Alcohol use during sex was assessed with one question: “In the past 6 months only, how much of the time have you used alcohol when you have had sexual intercourse?” Participants answered on a scale ranging from 1 (never) to 5 (always). Of those who had intercourse during the follow-up period, only 43% said that they never used alcohol during sex, meaning that fully 57% of participants used alcohol during sex at least occasionally, with 6% of participants reporting using alcohol during sex almost always or always.

Results

The main goals of this study were to test whether alcohol exerts a distal influence on risky sexual behavior by modifying the development of cognitions that are related to intentions to use condoms and to condom use behavior. To accomplish this goal, we estimated a model of condom use intentions among sexually active high-risk youth, assessed the predictive validity of model constructs in relation to subsequent condom use behavior, and determined whether alcohol use influenced relationships among model variables or the relationship of model variables (particularly intentions) to subsequent condom use. Means and standard deviations on all model variables for the full sample appear in Table 1.1

Model of Condom Use Intentions

Consistent with Bryan et al.’s previous work with adolescents (Bryan et al., 2004; Bryan & Stallings, 2002) and with adolescent research more generally (cf. Loeber & Keenan, 1994), age was significantly positively correlated with self-esteem; optimism about the future; perceived control over the future; benefits of condom use; the obtaining, mechanics, and assertiveness subscales of condom use self-efficacy; and condom use intentions. To account for these relationships, we adjusted all measures for age by using standard regression procedures (i.e., residual scores were obtained). The correlation matrix for all the age-regressed variables included in modeling is shown in Table 2 for the 230 participants who reported having had sexual intercourse at least once at the baseline assessment. The model in Figure 1 was then estimated by using the age-regressed data, and it exhibited adequate fit to the data, χ2(59, N = 230) = 155.74, p < .001; comparative fit index (CFI) = .88; root-mean-square error of approximation (RMSEA) = .088; 90% confidence intervals (CI) of the RMSEA = .07–.11; standardized root-mean-square residual (SRMR) = .098. Standardized parameter estimates and significance levels appear in Figure 1. All hypothesized relationships were supported. Not shown in the figure are two correlated errors between indicators of the self-efficacy latent factor: one between assertiveness and intoxication and one between obtaining condoms and condom use mechanics. The model accounted for 48% of the variability in condom use intentions. According to Cohen (1988), this represents a large effect size for multivariate models in the social sciences.

Table 2.

Correlations Among Age-Regressed Model Variables for Sexually Active Participants (n = 230)

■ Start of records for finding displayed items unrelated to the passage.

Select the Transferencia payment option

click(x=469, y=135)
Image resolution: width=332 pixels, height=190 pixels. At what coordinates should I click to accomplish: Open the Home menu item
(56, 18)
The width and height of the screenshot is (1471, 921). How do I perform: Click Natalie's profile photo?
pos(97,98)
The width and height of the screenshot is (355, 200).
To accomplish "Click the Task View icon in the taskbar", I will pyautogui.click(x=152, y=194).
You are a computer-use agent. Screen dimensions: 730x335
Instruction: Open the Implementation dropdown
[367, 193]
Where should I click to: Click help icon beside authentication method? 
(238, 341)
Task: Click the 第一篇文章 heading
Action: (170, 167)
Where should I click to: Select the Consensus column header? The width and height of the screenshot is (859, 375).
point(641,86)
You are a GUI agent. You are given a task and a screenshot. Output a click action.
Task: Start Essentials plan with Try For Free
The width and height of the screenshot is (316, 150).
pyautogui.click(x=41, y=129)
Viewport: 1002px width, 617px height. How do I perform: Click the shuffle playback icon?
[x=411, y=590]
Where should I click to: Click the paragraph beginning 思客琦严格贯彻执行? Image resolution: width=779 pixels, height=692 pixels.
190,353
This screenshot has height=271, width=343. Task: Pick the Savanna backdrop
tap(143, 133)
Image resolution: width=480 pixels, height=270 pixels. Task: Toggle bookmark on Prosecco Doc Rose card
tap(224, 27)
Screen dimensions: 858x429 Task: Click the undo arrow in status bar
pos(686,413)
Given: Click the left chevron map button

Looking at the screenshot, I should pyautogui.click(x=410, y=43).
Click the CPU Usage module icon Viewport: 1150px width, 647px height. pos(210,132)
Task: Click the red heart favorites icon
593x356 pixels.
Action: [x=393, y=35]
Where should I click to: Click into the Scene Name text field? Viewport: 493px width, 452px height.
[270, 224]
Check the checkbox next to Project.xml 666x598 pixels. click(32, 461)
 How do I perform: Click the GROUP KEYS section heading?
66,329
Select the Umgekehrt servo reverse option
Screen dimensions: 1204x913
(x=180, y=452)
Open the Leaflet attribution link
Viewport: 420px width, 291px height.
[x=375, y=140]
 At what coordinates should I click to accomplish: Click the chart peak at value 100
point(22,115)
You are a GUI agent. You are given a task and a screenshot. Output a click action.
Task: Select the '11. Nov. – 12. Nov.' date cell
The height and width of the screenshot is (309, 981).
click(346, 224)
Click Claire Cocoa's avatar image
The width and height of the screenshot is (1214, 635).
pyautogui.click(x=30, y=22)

Variable 1 2 3 4 5 6 7 8 9 10 11 12 13
1. Self-esteem
2. Optimism about the future .52***
3. Control over the future .57*** .59***
4. Benefits of condom use .14* .18** .16*
5. Condom use attitudes .15* .19** .28*** .19**
6. Obtaining condomsa .18** .17** .10 .36*** .28***
7. Condom use mechanicsa .16* .28*** .18** .39*** .28*** .70***
8. Partner dissatisfactiona .19** .18** .18** .11 .16* .16* .19**
9. Assertivenessa .16* .20** .12 .27*** .16* .42*** .35*** .20**
10. Intoxicationa .11 .16* .16* .18** .30*** .36*** .35*** .23*** .50***
11. Condom use norms .11 .12 .13* .25*** .32*** .23*** .25*** .05 .26*** .35***
12. Condom use intentions .09 .14* .08 .30*** .33*** .47*** .48*** .05 .29*** .42*** .42***
13. % use of condoms .10 .11 .17** .14* .42*** .30*** .29*** .10 .22** .41*** .42*** .52***
M 3.28 3.47 3.28 3.47 2.86 3.34 3.47 3.11 3.29 3.21 3.08 3.08 3.95
SD 0.52 0.46 0.53 0.70 0.75 0.84 0.73 0.80 0.83 0.86 0.78 0.83 1.04

Note. Range for all variables except condom use is 1– 4. Range for condom use is 1–5, and this variable only includes those who reported ever having sexual intercourse (n = 230).

a

Variable is a factor of the Condom Use Self-Efficacy Scale (Brien et al., 1994).

*

p < .05.

**

p < .01.

***

p < .001.

In order to test the predictive validity of the model constructs on condom use, we regressed Time 2 condom use on all Time 1 measures of model constructs (future orientation, optimism about the future, self-esteem, benefits, attitudes, norms, the overall self-efficacy scale, and intentions). Given the influence of age on these variables, we chose to use the age-regressed data in the regression analysis. We hypothesized that intentions and perhaps self-efficacy would remain as significant predictors of Time 2 condom use, whereas all other model variables would show nonsignificant relationships to condom use because their effects are assumed to be mediated by intentions. The overall regression model accounted for 11% of the variance in condom use behavior. Consistent with our hypotheses, initial intentions were a significant predictor of condom use 6 months later (B = .19, p < .05, pr2 = .03). We find it interesting that affective attitudes toward condom use were also a significant predictor of condom use 6 months later (B = .24, p < .01, pr2 = .04). No other predictors in the model were significant, indicating that their effects on condom use accrued indirectly through their associations with attitudes and/or intentions.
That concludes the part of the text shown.